If a patient's immune system is only partially destroyed by the conditioning, this is called "partial conditioning". This means that the patient has both the donated bone marrow trying to produce immune cells to protect the body and, his or her own bone marrow doing the same thing. If both bone marrows survive and both produce the needed immune cells, this is called "chimerism" or "mixed chimerism". When both bone marrows produce immune cells that mature in one body, the two immune systems learn to recognize each other as part of the same body and do not attack each other.

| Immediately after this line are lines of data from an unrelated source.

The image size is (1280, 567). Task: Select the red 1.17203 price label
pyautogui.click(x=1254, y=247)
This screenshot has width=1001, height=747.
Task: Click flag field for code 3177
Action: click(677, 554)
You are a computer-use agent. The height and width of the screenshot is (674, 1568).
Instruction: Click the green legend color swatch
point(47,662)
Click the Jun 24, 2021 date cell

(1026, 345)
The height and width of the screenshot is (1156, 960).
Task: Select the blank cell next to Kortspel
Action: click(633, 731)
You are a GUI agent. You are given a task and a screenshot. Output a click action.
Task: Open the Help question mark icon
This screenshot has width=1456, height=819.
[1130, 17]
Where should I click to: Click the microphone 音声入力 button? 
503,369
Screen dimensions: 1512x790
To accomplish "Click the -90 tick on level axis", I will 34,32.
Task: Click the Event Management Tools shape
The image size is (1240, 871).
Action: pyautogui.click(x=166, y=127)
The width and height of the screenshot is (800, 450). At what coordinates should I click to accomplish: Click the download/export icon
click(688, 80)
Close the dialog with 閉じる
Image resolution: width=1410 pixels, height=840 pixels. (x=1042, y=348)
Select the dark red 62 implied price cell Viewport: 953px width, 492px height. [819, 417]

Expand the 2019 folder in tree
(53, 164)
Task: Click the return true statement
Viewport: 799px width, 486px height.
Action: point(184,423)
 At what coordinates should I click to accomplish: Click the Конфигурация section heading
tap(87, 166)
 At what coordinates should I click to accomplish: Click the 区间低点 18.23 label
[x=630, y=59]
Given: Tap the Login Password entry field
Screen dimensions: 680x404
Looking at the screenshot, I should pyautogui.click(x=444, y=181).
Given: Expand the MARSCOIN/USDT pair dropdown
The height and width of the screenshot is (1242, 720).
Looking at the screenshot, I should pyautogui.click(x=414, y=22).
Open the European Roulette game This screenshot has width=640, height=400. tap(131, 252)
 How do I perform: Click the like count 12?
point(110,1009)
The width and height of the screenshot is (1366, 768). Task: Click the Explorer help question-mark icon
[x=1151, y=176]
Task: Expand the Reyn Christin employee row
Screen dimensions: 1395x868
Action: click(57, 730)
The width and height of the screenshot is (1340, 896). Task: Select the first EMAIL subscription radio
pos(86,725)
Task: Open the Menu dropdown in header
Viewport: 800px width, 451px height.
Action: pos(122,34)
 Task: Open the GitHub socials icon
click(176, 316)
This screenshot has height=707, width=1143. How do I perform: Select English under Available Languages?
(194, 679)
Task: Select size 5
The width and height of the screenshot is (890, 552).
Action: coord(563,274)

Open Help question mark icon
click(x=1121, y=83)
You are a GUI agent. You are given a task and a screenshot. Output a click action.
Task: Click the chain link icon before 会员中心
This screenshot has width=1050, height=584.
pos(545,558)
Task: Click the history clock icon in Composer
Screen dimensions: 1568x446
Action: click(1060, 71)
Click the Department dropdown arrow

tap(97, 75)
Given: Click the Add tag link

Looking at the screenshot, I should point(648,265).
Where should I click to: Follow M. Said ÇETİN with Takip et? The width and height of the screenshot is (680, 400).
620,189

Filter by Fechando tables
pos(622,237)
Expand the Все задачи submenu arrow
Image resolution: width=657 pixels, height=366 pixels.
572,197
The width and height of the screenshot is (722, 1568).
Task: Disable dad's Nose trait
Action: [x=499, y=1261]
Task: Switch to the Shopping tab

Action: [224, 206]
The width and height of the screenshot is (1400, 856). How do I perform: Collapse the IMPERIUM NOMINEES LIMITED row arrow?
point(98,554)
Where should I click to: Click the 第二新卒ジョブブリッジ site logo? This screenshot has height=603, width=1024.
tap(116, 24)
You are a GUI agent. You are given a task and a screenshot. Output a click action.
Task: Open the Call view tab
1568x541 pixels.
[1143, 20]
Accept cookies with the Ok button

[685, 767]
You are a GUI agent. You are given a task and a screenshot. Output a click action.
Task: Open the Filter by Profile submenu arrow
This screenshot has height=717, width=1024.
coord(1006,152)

This is the goal of the Institute's partial conditioning approach to diseases that can be treated successfully with BMT if the complications and toxicity of standard BMT could be avoided.
The advantage of partial
conditioning and chimerism is that it may be safer and less toxic
than standard BMT. Patients do not usually become sick from the
conditioning or the BMT, and their own bone marrow stays in place
to protect them from infections and bleeding. This makes it possible
to study the use of BMT to treat many new diseases, like sickle
cell disease, multiple sclerosis, and non-malignant disorders.
Mixed chimerism may also
be of benefit to persons who receive solid organ and islet cell
transplants. When a person is given the bone marrow as well as the
organ of another person, the recipient's body will recognize the
organ as part of itself and the chances of rejection may be decreased.